By Simon Marquis, the chairman of ZenithOptimedia, campaignlive.co.uk, Friday, 10 March 2006 12:00AM

The idea that radio is considering paying agencies higher commissions is understandable but alarming because it highlights once again the nagging issue of how agencies make their money.

Increasing commission has only one purpose: to incentivise agencies to spend more on radio. How can agencies square that with any credible claim to a media-neutral approach to their clients' business?

The fact is that commission paid by the media to agencies is a 19th- century system designed to reward agencies for bringing revenue to the newspapers. Today - indisputably - agencies are employed by clients not the media, yet their remuneration still comes from their suppliers not their customers. It's hardly ideal.

The IPA (with ISBA, MCCA and PRCA) has produced a best practice guide to agency remuneration. It suggests different ways of rewarding agencies.

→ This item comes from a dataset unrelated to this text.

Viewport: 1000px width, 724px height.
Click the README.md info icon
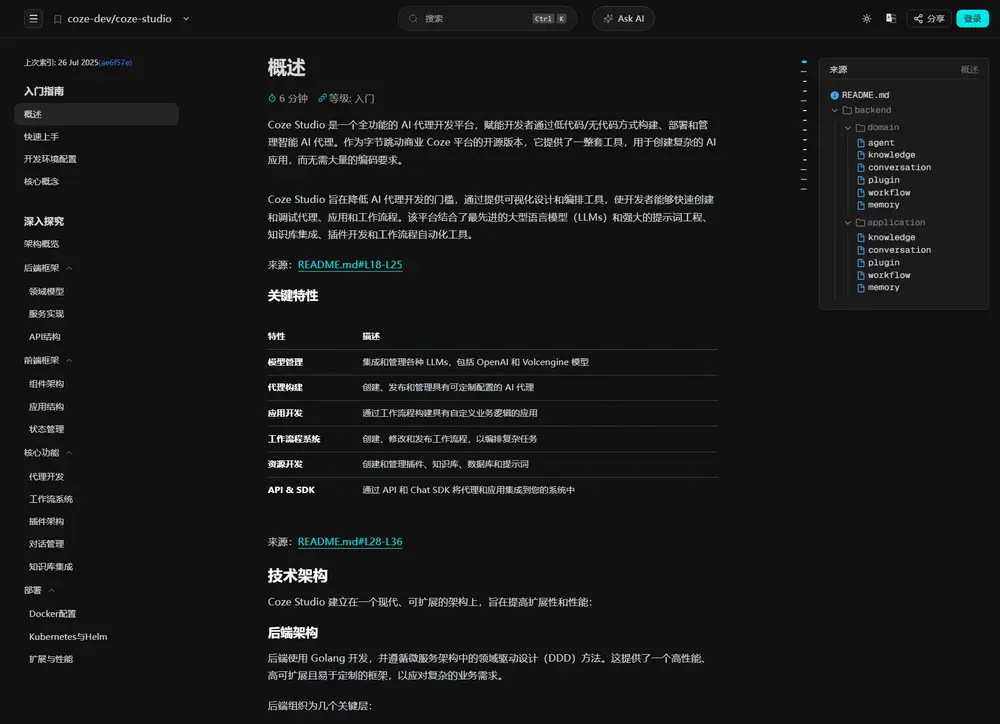(x=835, y=95)
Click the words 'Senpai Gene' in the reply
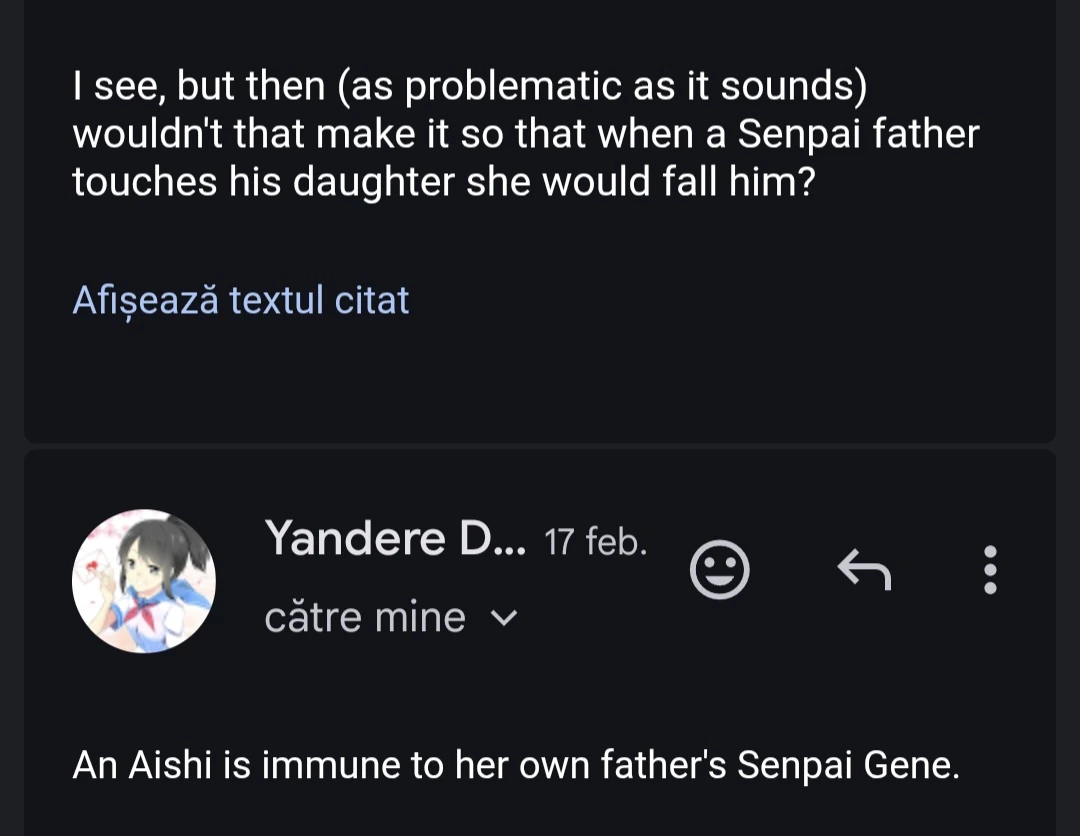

It talks of how much media commission is rebated to the client by the agency, though nowhere does it question the principle of the media paying commission.

But why in the 21st century do the media continue to pay agencies commission?

They have sales and marketing departments to promote their time and space, while advertisers appoint agencies to make and place ads on their behalf.

Ideally, it is they alone that should pay agencies.

Agencies worry about proper recognition and reward for their efforts but advertisers will never wholly take responsibility for this while the media continue to fund agencies with transparent commissions or undeclared sur-commissions, and why should they?

Perhaps if all commissions paid by the media were to cease and all trading done at prices net of agency commission, it might force clients and agencies to sort out remuneration properly. Could such a change put a stop to sur-commissions and other incentives? Probably not, but that wouldn't matter as those can and should be dealt with in the contract between client and agency.

Clients would pay their agencies a decent fee for their services and have the comfort of knowing that any other sources of income are transparent.

Trust would surely be strengthened as, in the words of the IPA guide, "client and agency interests and priorities would be aligned". It shouldn't make any difference at all to media owners.

An end to media commission sounds cataclysmic though it surely needn't be. It could even be the breakthrough the ad business needs to establish itself as valued, valuable and transparent.